[Stored data entries]
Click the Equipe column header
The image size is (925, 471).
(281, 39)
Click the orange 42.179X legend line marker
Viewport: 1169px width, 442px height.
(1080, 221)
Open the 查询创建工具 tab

--

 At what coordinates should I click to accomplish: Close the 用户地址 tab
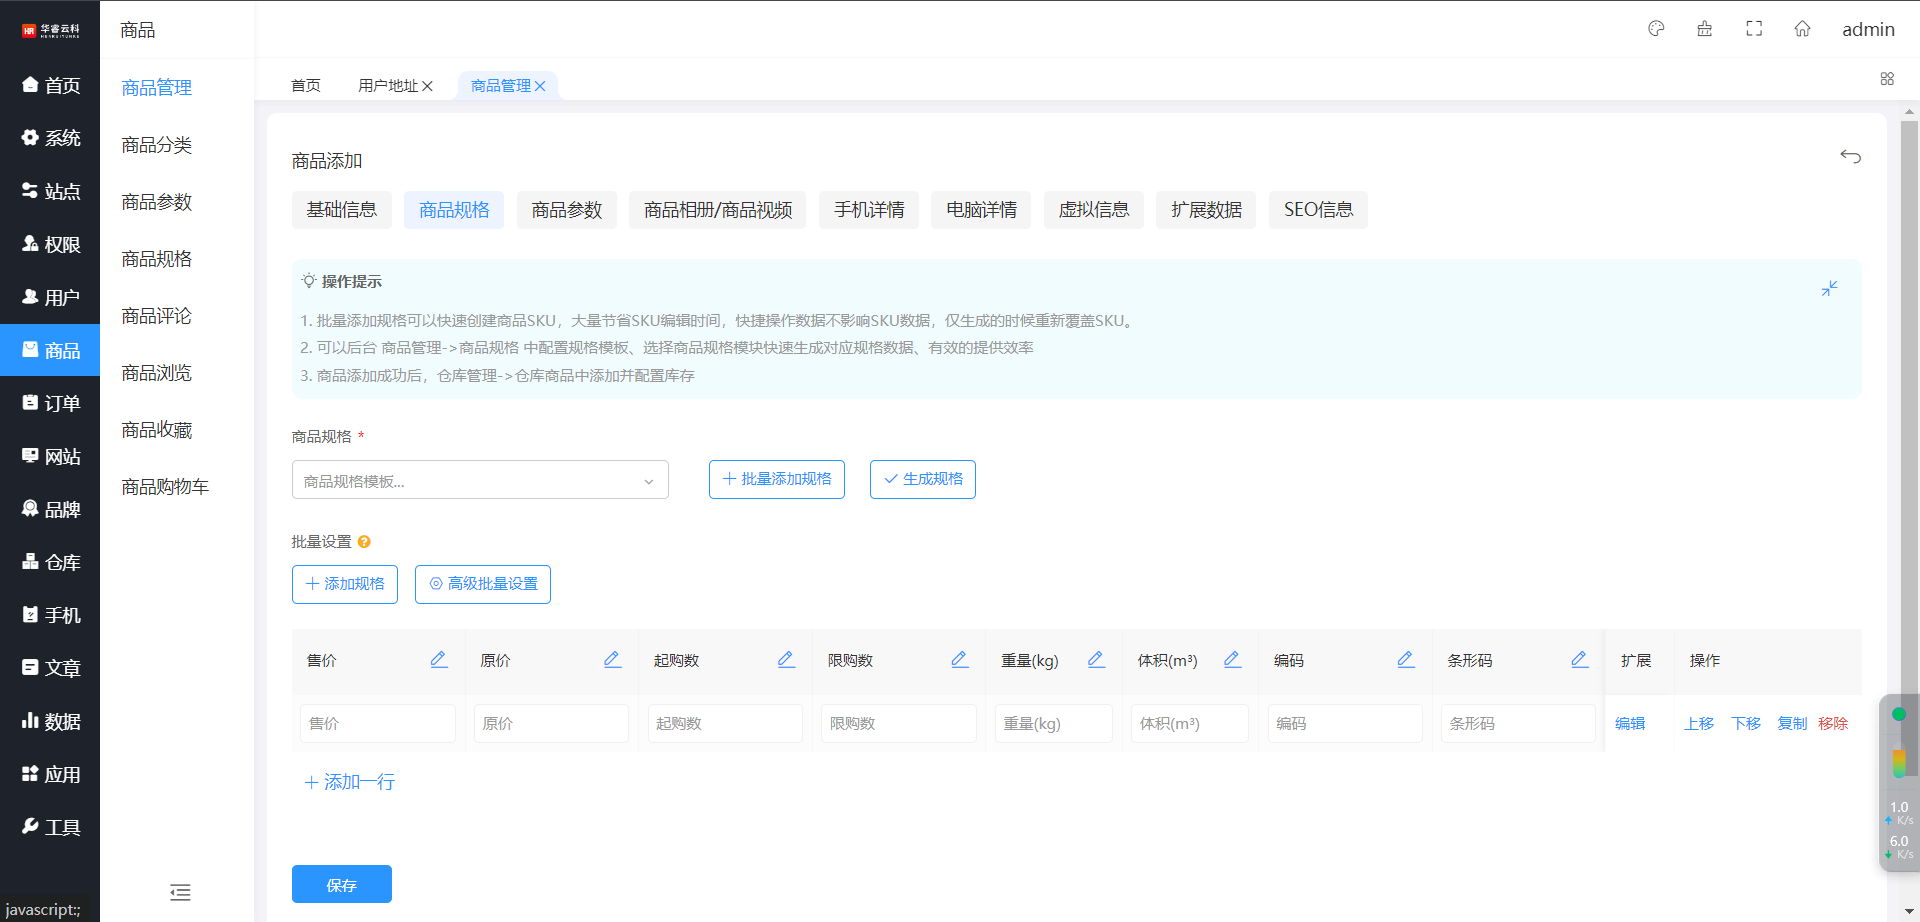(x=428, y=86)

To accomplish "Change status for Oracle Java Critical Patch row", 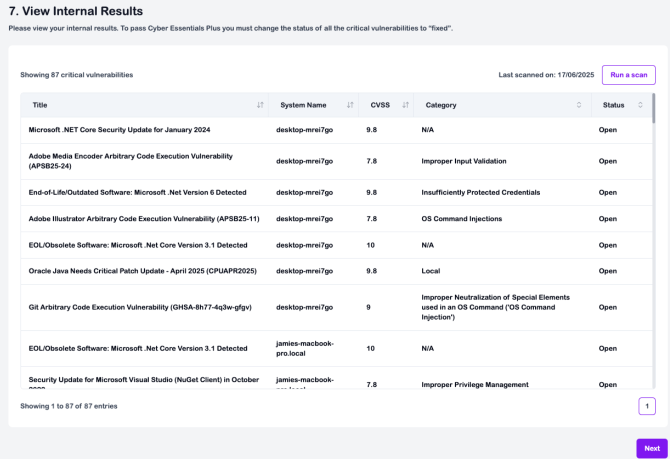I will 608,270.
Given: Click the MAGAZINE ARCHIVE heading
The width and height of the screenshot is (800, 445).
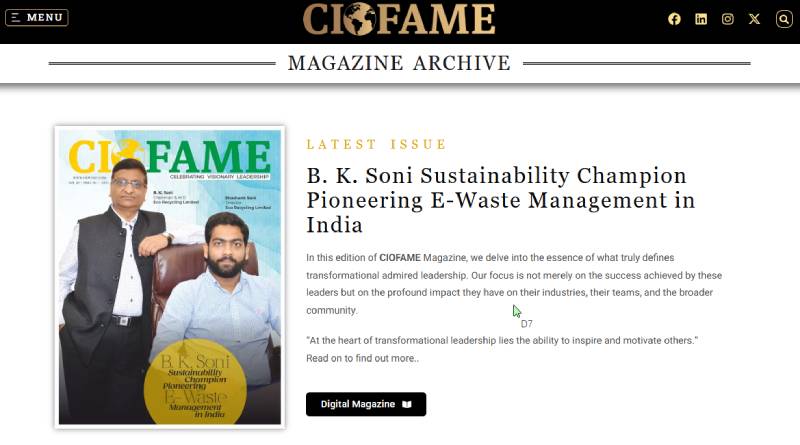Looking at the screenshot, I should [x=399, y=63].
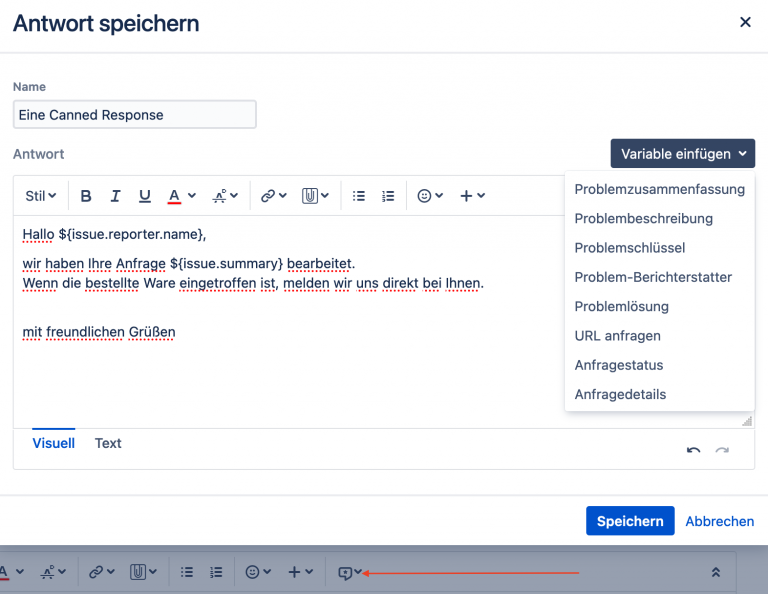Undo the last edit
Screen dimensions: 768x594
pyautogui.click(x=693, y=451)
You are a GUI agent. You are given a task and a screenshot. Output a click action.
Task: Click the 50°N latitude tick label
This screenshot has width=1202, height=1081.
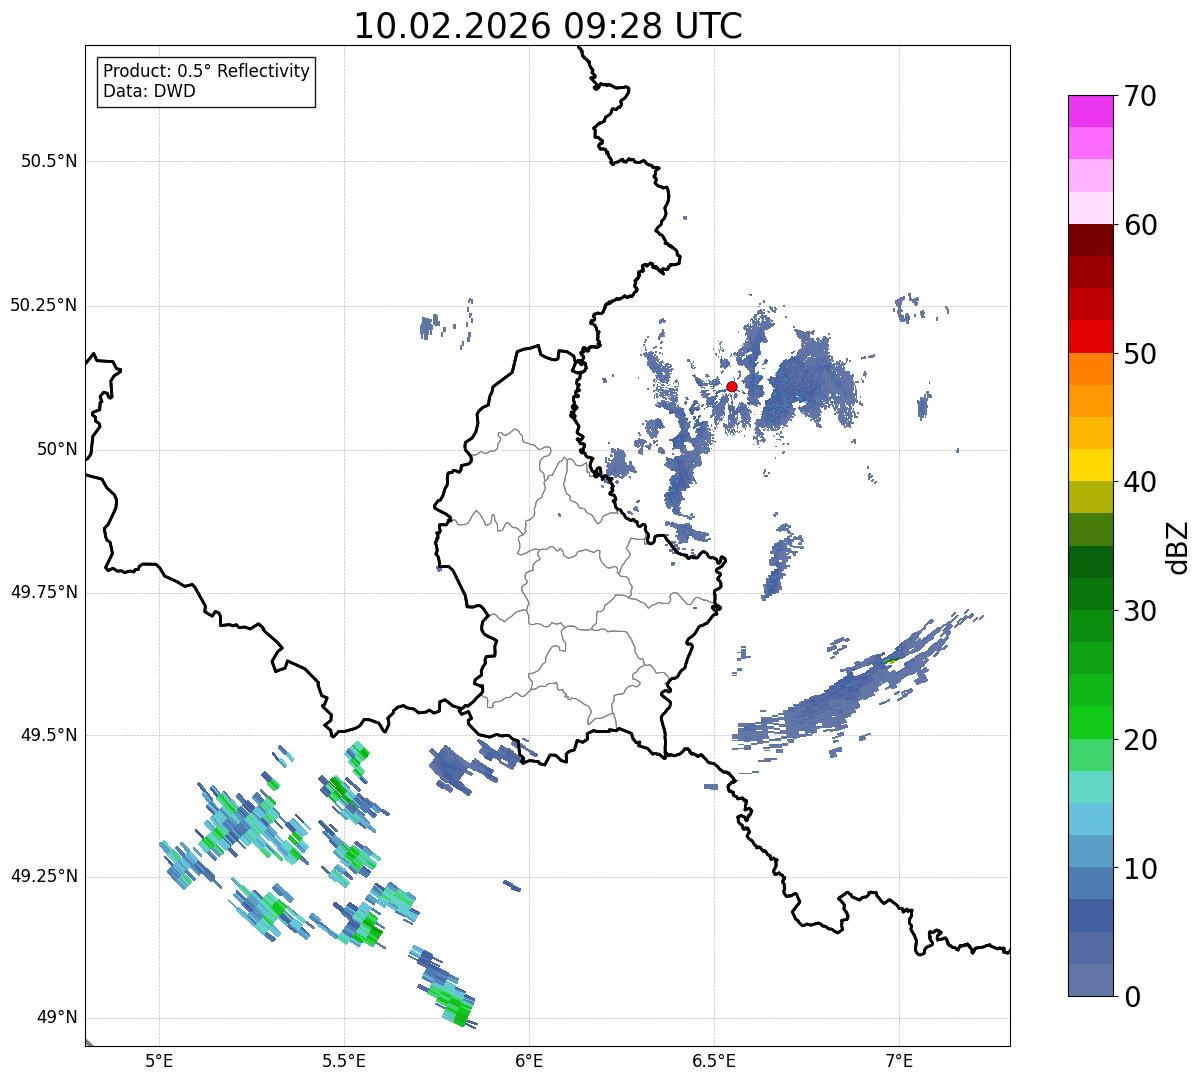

Task: Above are the records. Copy the lines beginning at the one that has "Click the Equipe column header" and ending with the one that has "Open the 查询创建工具 tab", unchanged.

Reply to the exercise:
Click the Equipe column header
The image size is (925, 471).
(281, 39)
Click the orange 42.179X legend line marker
Viewport: 1169px width, 442px height.
(1080, 221)
Open the 查询创建工具 tab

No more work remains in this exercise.